How long before we start to get special offers? "Recommend a friend for £50 off", etc!?I'm pro-choice, but also pro-education. That's what's needed.

emma graceMarch 27th 2009.

When are the powers that be going to learn that these sort of campaign's don't scare kids...if anything, they glamourise the issue. It's like the ads that are on TV at the moment about drugs; the one with the dog and that ridiculous one about cannabis. I'd be truly shocked if you found me one person who's watched those stupid ads and said "oh dear, better stop taking drugs then..."

paulmMarch 27th 2009.

Emma, do you not think they might put folk off starting though? Sure, normal recreational users do find them amusing (I'm told!) but I think perhaps the Frank adverts might actually be more effective than we suspect... this is based on conjecture I admit.

stejaskiMarch 27th 2009.

On GMTV the other morning, one of the twittering morons on there said "...and after the break, Abortion adverts and Girls Aloud". Case rested.
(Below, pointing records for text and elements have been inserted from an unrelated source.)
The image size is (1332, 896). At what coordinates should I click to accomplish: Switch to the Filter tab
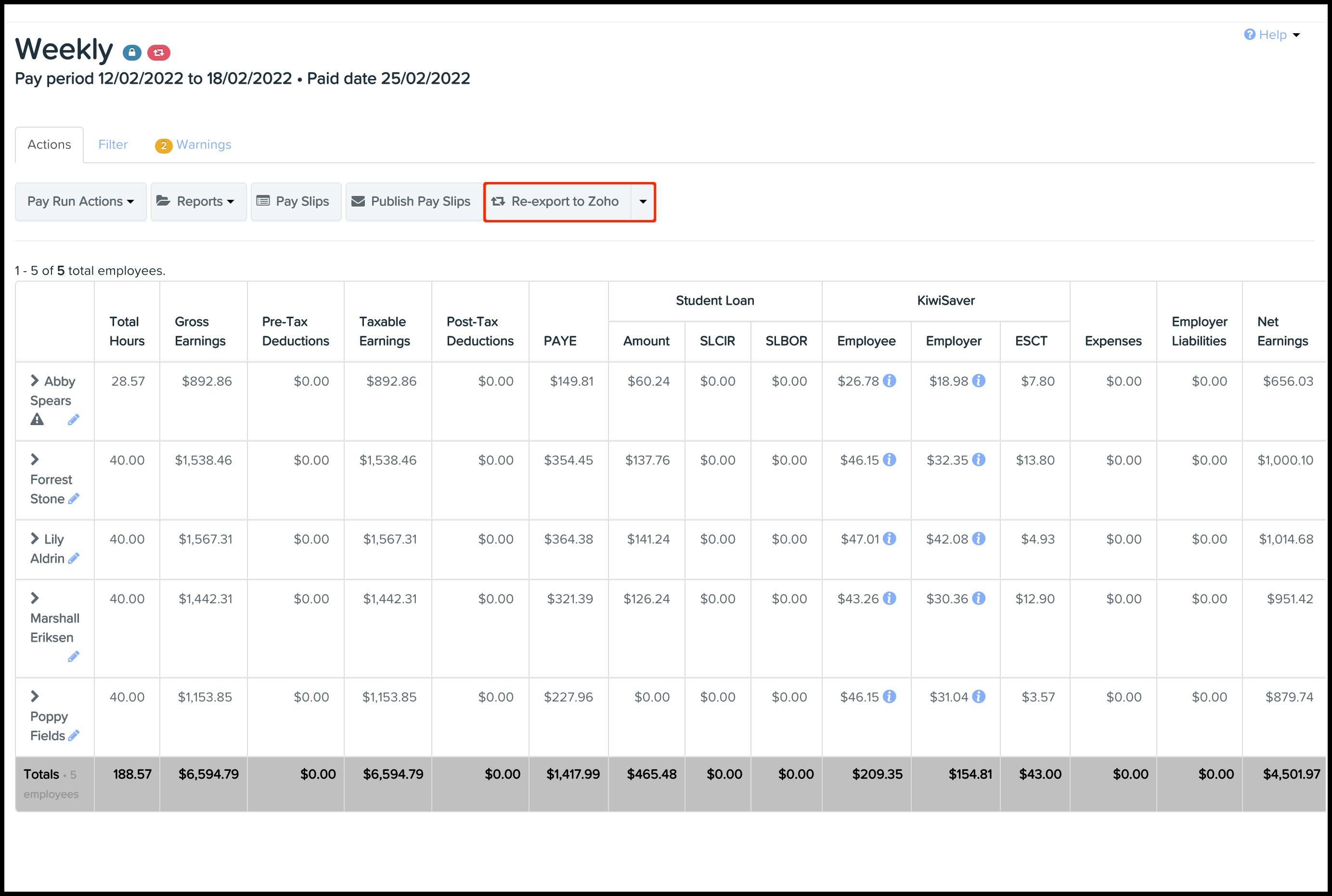[113, 144]
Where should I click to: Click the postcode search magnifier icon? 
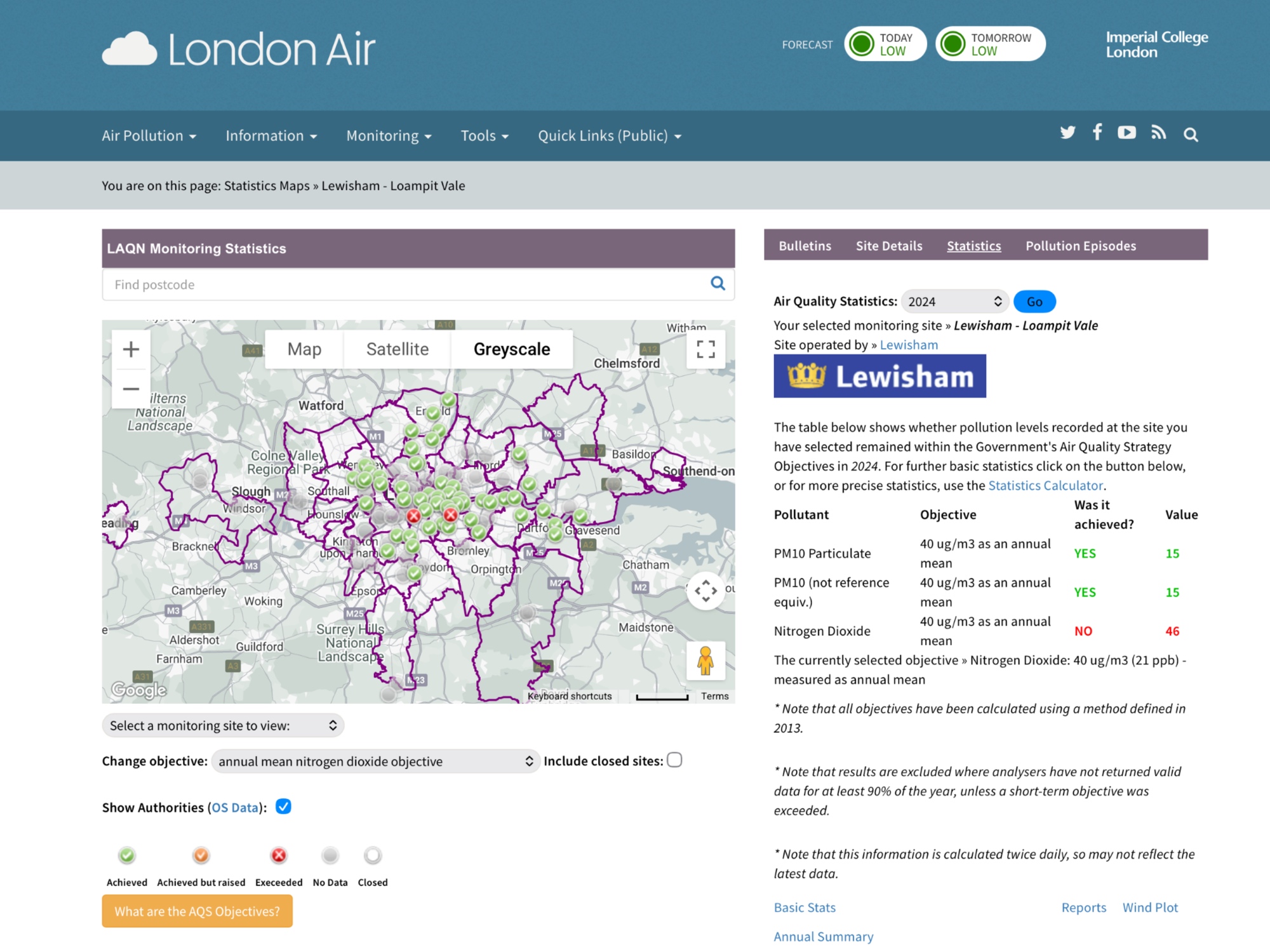[718, 283]
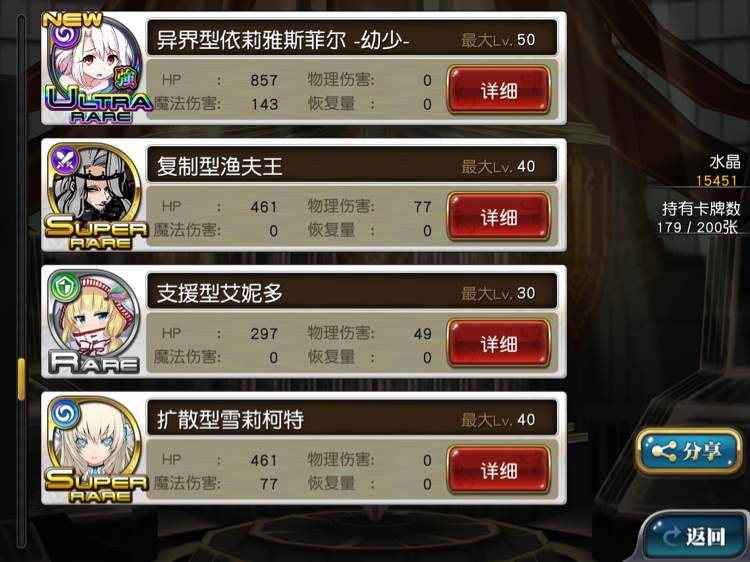Open 详细 for 扩散型雪莉柯特
Viewport: 750px width, 562px height.
pos(498,470)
emma graceMarch 27th 2009.

Exactly. I can see it now, you're watching Corrie and the ads come on. Coca Cola, DFS, abortion, Morrisons. It's ludicrous

CastlefieldMarch 27th 2009.

I know emma grace! To think they let DFS advertise before the watershed is awful. Scandal.

stejaskiMarch 27th 2009.

Can we ban girls aloud AND abortion adverts?

AnonymousMarch 27th 2009.

I think an advert is in poor taste.I feel if you are in this position you will be given guidance as where and what to do next, it is not a light descission and it would more than likely cause outrage for no reason and it could also promote abortion.I feel it is a very personal choice and should be left to the person not the public.

jaybeeMarch 27th 2009.

Since the Abortion Act was introduced in 1967 over six million children have been done away with....yes, done away with, killed! I would suggest all 14 years old and upwards sit through the horrific film of an actual abortion... "The Silent Scream" and still have unprotected sex! Watch the baby being pulled apart, limb by limb, pieces of skull being sucked out and then tell us if this is a civilised act! How a doctor can perform such brutalities is beyond me. Unless there is a proven and serious threat to a womans life then it should be illegal. Craven politicians tell us that we need immigration because of our falling birth rate and our ageing population, no wonder! 6 million killed in this Holocaust, 6 million denied life and the chance to have their own children. The useless C of E is not interested, the Bishop f Manchester wants to become a politician, no-one will notice him gone!

paulmMarch 27th 2009.

Jaybee, where do you get those figures from? Is that 6 million abortions, or 6 million "abortive actions", which would include morning after pills, often taken out of speculative precuation?

AnonymousMarch 27th 2009.

Successive governments have failed in their attempts to stem the number of teenage pregnancies, ploughing millions of taxpayers' money into this "project". Now they change tack and plough yet even more money into advertising abortions. The powers that be won't condone euthenasia for the terminally ill and dying but will happily advertise the taking of new life. I'm not against abortion but cannot accept it as a form of birth control.